Le plus dur n'est pas non plus le fait qu'il s'agit d'un métier de force. L'horreur absolue est plus sournoise : elle se tapit sous les éviers, les lavabos, là où l'humain, bien malgré lui, laisse à voir ce qui relève du corps, de l'intime, ce que seul le médecin de famille sait parfois.

Rapidement, j'ai compris. On fouille dans cette crasse, dans ces recoins jamais nettoyés, on débouche des éviers, on en sort des paquets de poils, de cheveux agglomérés entre eux par une boue noire et fétide, tandis qu'un dépôt gluant reste là sous votre nez, accroché avec une sorte d'entêtement farouche au siphon ouvert, avant de s'écraser par-terre dans un bruit de diarrhée qui macule la cuvette. Et quand ce ne sont pas les éviers, ce sont les WC qui refoulent, les étrons qui surnagent dans la salle de bain ou dérapent sur le carrelage.

Le corps humain, dans ses boues, ses humeurs, ses sécrétions, se disperse dans les canalisations. Pourquoi les enquêteurs de la police finissent-ils toujours par fouiller là-dedans après un meurtre ou une disparition ? Parce que le sperme, le sang et la merde s'y côtoient.

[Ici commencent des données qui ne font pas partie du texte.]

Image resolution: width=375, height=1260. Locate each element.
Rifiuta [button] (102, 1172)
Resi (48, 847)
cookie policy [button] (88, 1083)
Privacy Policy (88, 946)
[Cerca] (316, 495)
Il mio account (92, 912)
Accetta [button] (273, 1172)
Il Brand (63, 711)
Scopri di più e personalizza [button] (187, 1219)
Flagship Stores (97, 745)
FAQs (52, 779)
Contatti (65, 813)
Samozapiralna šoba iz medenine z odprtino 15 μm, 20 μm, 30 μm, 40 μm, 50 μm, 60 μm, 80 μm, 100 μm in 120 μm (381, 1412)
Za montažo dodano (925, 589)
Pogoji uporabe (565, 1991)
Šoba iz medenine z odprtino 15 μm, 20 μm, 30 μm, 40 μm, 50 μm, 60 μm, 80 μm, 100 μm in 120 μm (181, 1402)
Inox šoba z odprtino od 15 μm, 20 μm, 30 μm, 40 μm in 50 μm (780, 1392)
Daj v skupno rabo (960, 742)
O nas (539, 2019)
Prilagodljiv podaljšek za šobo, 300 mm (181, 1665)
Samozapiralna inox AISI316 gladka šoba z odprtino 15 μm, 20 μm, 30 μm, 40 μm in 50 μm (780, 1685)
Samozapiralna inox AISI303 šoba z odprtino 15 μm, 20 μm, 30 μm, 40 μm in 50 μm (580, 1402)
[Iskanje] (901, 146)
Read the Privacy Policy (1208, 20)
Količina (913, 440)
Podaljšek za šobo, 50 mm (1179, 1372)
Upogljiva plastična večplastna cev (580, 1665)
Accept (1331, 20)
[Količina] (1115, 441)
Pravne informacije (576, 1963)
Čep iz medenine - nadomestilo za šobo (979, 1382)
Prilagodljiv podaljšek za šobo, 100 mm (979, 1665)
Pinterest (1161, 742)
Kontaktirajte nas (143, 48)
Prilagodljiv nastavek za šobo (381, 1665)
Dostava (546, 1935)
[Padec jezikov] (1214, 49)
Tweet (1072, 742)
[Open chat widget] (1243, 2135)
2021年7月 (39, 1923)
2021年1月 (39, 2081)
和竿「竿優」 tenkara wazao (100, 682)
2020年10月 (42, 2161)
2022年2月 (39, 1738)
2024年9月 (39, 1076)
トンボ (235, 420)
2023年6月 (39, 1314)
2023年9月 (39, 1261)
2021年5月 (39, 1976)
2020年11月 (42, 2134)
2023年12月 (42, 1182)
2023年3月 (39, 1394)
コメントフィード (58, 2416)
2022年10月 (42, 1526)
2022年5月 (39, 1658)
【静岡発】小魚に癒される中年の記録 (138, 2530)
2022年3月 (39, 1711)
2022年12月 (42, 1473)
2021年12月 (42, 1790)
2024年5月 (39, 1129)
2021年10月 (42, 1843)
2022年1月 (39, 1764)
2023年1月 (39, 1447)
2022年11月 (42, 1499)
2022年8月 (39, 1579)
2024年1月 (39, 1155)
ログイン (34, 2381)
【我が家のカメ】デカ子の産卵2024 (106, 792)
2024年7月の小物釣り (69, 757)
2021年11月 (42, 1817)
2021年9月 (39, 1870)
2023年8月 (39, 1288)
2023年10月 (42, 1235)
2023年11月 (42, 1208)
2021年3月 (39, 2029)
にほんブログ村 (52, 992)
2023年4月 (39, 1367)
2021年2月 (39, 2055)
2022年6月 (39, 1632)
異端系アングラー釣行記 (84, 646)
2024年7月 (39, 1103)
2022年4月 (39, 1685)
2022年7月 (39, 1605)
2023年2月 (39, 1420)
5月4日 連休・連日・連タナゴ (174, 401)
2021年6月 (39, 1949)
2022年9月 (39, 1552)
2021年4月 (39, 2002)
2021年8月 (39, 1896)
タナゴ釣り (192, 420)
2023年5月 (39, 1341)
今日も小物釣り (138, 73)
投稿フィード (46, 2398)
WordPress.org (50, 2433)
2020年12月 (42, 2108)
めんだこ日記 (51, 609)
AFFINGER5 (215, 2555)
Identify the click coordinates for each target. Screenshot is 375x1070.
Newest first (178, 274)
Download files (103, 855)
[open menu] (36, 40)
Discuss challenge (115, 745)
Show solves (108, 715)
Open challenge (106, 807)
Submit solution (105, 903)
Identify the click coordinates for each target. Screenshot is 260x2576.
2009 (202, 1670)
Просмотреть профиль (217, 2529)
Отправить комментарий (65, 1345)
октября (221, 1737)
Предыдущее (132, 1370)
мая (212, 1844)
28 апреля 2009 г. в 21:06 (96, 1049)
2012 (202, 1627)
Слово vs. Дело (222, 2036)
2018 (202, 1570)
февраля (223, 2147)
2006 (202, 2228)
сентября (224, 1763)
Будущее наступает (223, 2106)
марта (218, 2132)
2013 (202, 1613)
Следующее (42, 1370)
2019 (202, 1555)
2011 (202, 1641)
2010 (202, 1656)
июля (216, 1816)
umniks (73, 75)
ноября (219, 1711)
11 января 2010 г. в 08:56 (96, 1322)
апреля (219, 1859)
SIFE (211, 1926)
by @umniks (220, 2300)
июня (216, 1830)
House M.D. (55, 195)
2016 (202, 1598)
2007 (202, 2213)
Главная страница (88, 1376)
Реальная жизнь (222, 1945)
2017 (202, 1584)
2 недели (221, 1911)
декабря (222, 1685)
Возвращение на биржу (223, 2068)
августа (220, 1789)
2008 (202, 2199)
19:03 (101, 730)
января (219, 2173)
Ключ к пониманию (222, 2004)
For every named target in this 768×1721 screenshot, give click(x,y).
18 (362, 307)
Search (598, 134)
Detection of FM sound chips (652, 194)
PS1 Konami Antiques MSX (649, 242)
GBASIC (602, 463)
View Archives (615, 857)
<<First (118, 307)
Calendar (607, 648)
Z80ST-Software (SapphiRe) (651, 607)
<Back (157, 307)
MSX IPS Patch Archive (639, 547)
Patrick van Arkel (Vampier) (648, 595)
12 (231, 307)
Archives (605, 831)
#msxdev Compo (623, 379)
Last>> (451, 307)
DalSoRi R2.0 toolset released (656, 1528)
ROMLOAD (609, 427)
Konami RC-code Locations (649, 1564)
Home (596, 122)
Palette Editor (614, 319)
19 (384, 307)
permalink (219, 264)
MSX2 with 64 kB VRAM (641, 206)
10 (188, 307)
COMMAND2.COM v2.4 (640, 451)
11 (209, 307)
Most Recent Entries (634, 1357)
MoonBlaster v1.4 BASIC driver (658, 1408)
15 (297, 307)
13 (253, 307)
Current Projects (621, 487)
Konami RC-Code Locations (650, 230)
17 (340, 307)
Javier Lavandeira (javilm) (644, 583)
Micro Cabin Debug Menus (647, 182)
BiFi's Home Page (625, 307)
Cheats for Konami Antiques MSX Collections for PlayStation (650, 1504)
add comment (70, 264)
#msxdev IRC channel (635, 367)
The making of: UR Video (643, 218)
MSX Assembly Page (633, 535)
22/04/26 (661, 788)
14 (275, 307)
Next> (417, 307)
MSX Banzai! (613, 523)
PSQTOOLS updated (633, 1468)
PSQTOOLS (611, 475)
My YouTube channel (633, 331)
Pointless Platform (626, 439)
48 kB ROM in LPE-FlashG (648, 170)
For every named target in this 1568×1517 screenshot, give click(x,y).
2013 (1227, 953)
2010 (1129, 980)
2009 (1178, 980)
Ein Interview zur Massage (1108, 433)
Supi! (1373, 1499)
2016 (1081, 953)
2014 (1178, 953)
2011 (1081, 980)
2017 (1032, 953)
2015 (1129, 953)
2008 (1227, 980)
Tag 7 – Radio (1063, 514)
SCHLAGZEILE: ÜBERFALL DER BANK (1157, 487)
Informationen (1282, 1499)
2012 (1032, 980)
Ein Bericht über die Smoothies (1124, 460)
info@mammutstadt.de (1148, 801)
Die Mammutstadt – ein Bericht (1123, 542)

Au bout de quelques années, l'assimilation entre le corps humain et la tuyauterie de la maison est devenu traumatisant. Un jour, j'ai craqué. J'ai vomi tout ce que je pouvais, et même ce que je ne pouvais pas. Il y en avait partout. L'idée que j'étais devenu une sorte de boucher-proctologue qui fouille dans les viscères au cours de colonoscopies symboliques et pourtant immondes m'a fait considérer la reconversion professionnelle comme une question vitale. J'ai donné ma démission dans la journée et je n'ai plus jamais touché à un siphon.